Würth: „Ohne Außendienst ­könnten wir heimgehen“

Markt / 26.01.2020 • 19:24 Uhr / 2 Minuten Lesezeit
Reinhold Würth war auch schon viel beachteter Referent beim Vorarlberger Wirtschaftsforum im Jahre 2018. VN/Steurer
Reinhold Würth war auch schon viel beachteter Referent beim Vorarlberger Wirtschaftsforum im Jahre 2018. VN/Steurer

KÜnzelsau Schrauben-Milliardär Reinhold Würth schreibt dem Außendienst den mit Abstand größten Anteil am rasanten Wachstum seines gleichnamigen Handelsunternehmens in den vergangenen Jahrzehnten zu. „Der Außendienst ist zu 90 Prozent für den Erfolg des ganzen Unternehmens verantwortlich. Dahinter kommen die Informatiker mit fünf Prozent, und der ganze Rest kommt auch nochmal auf fünf Prozent“, sagte der 84 Jahre alte Firmenpatriarch.

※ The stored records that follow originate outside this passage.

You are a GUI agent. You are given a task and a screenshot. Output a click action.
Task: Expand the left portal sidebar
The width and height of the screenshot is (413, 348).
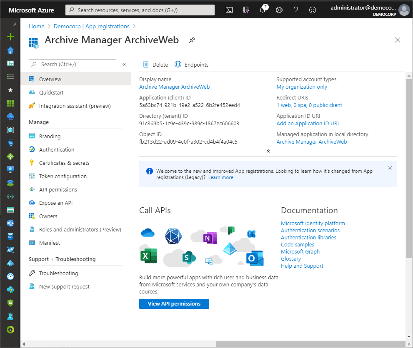[x=15, y=24]
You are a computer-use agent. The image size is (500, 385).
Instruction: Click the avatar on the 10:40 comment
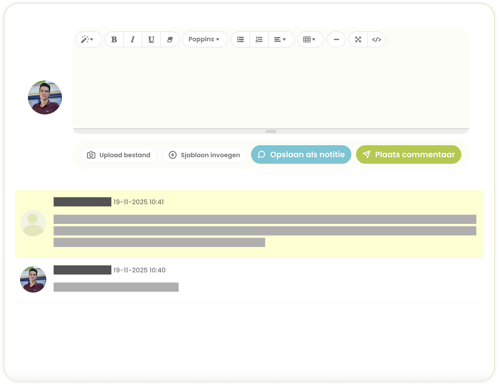coord(33,279)
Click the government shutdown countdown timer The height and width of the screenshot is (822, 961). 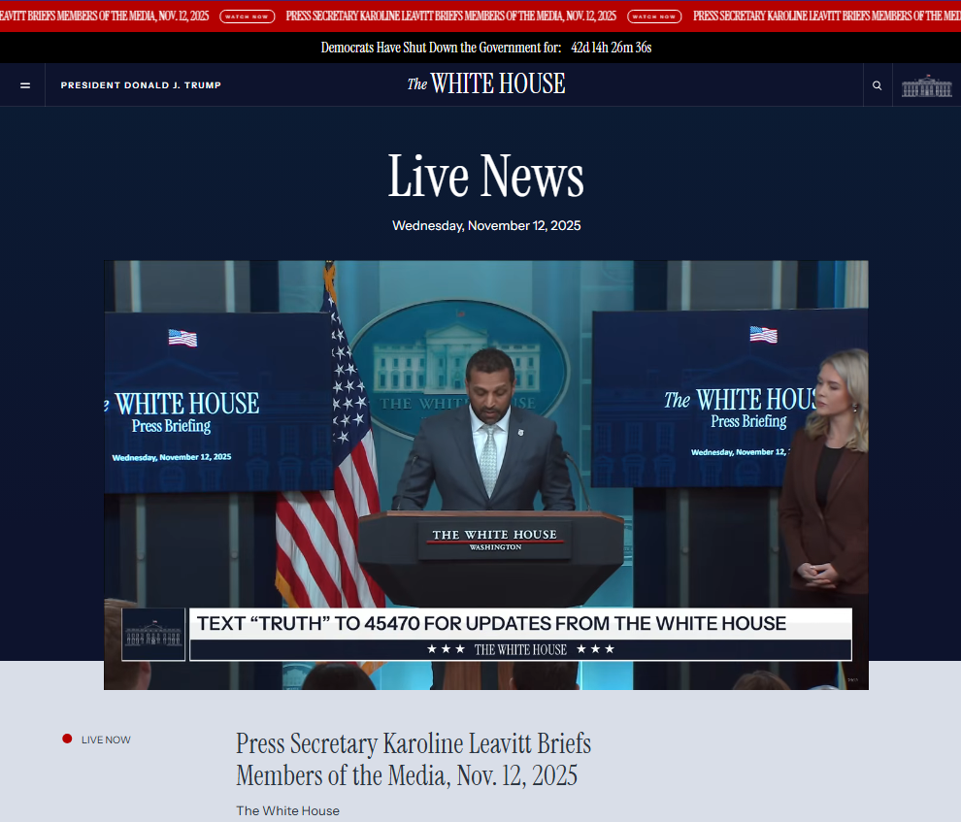[x=611, y=48]
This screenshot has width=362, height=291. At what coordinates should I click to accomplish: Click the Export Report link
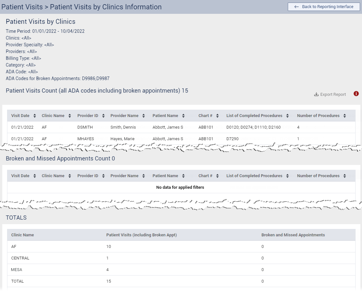(x=333, y=95)
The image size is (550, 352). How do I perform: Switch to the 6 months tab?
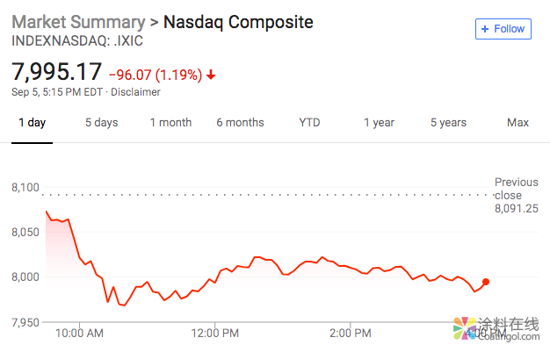click(240, 123)
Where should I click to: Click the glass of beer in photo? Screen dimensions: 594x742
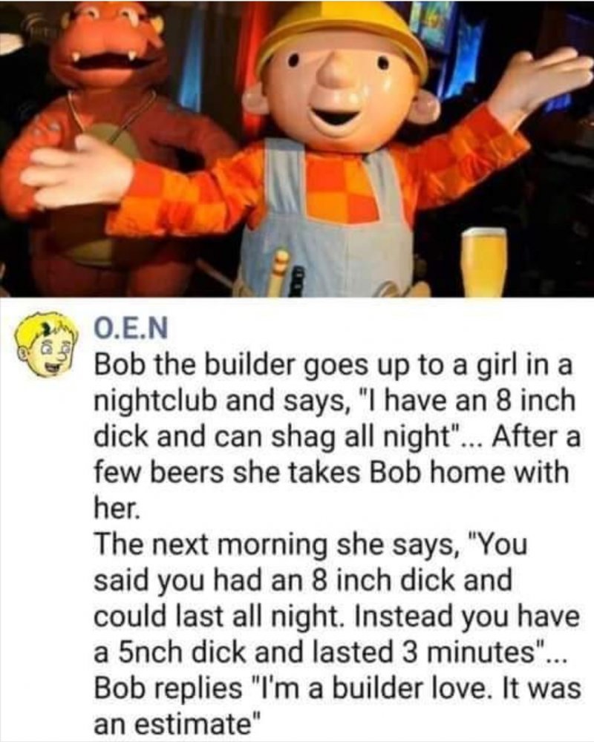click(483, 262)
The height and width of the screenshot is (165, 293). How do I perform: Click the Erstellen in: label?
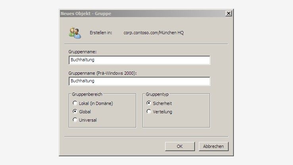point(101,33)
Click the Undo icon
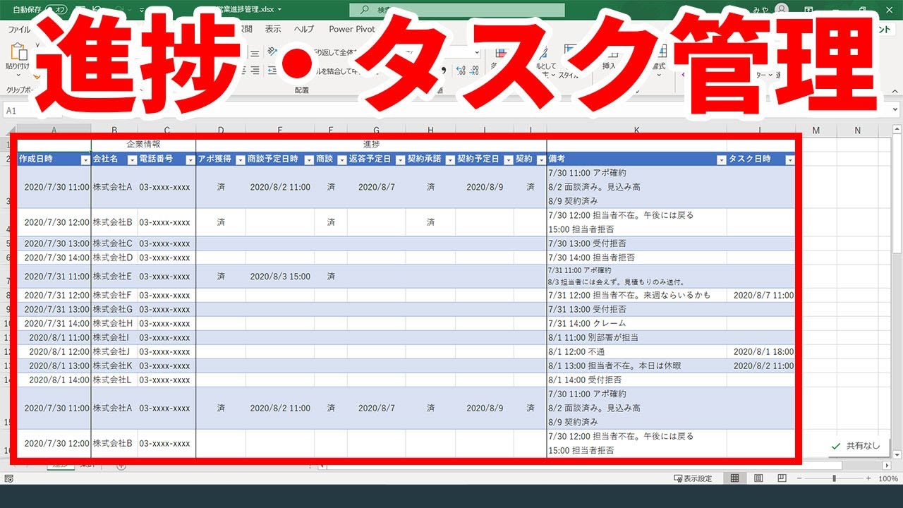The height and width of the screenshot is (508, 903). point(97,9)
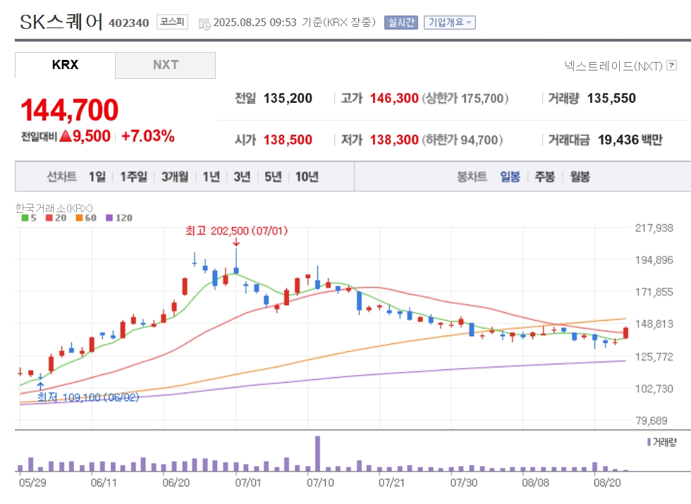This screenshot has height=504, width=691.
Task: Select the 3개월 line chart period
Action: pyautogui.click(x=175, y=177)
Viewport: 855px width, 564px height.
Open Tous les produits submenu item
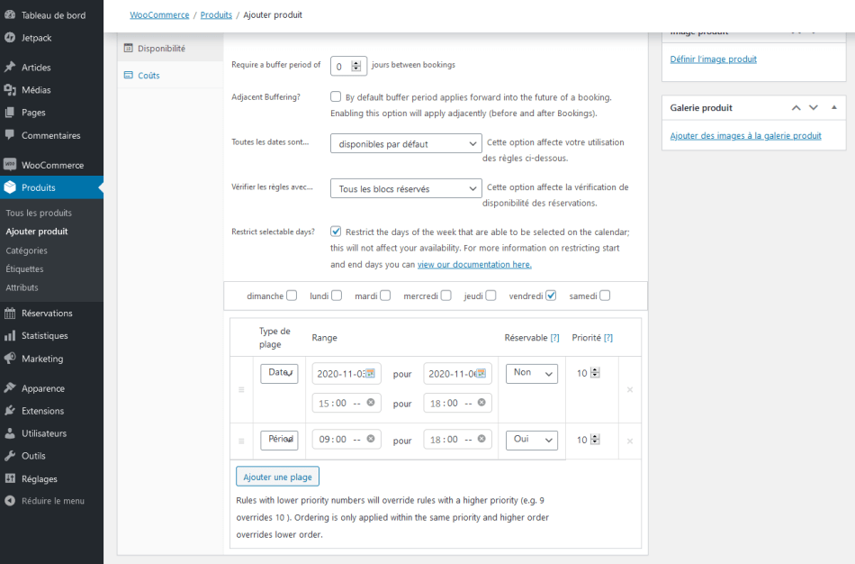39,213
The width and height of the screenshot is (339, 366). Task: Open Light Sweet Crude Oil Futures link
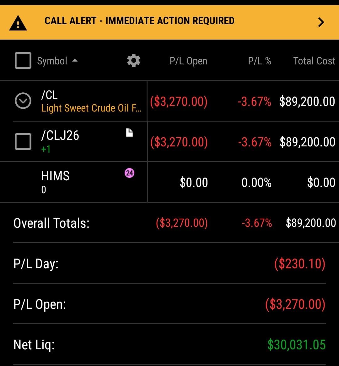91,108
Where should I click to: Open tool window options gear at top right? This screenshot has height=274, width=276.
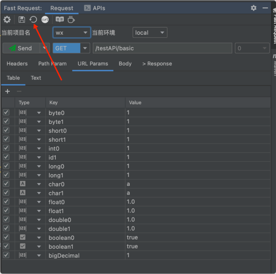tap(254, 8)
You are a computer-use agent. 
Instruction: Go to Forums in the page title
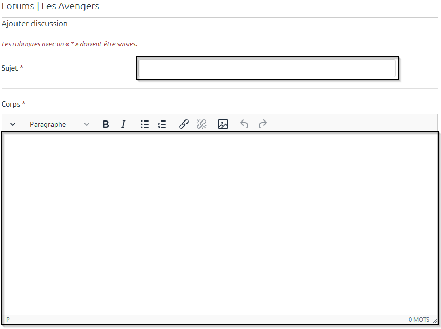click(18, 7)
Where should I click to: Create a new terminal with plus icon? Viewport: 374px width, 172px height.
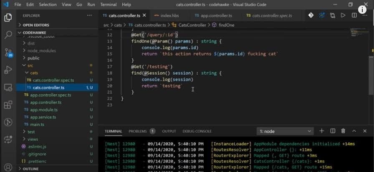(322, 131)
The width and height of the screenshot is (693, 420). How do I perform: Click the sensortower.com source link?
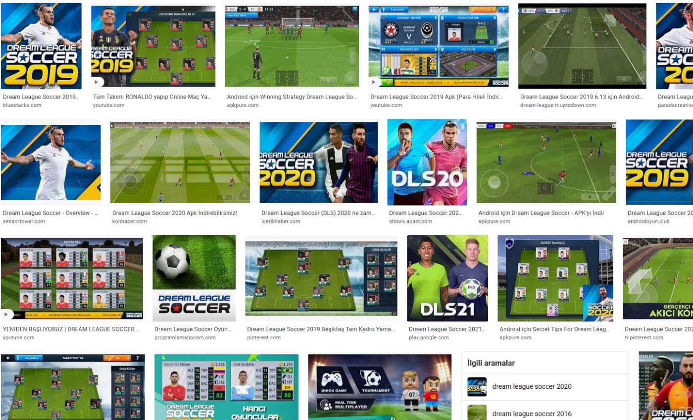tap(24, 221)
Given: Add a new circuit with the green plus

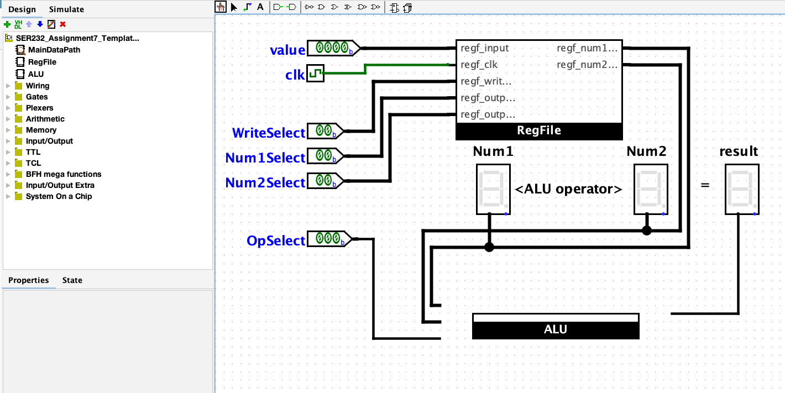Looking at the screenshot, I should (x=7, y=24).
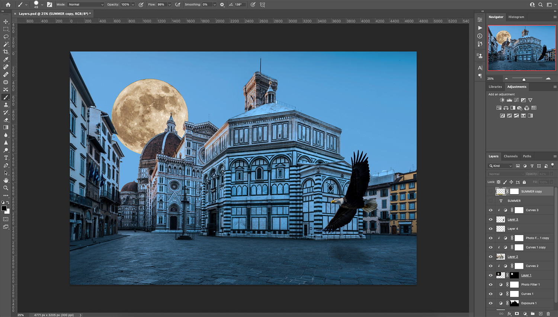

Er betonte: „Am wichtigsten sind die Verkäufer: Denn wenn die Außendienstler zwei Tage lang im Bett bleiben, wäre unser Betrieb tot. Und wenn keine Aufträge mehr kommen, dann haben die ganzen Leute hier nichts mehr zu tun, dann können sie heimgehen.“

Die Würth-Gruppe ist Weltmarktführer im Vertrieb von Montage- und Befestigungsmaterial. Knapp 34.000 der mehr als 78.600 Würth-Mitarbeiter sind Verkäufer im Außendienst.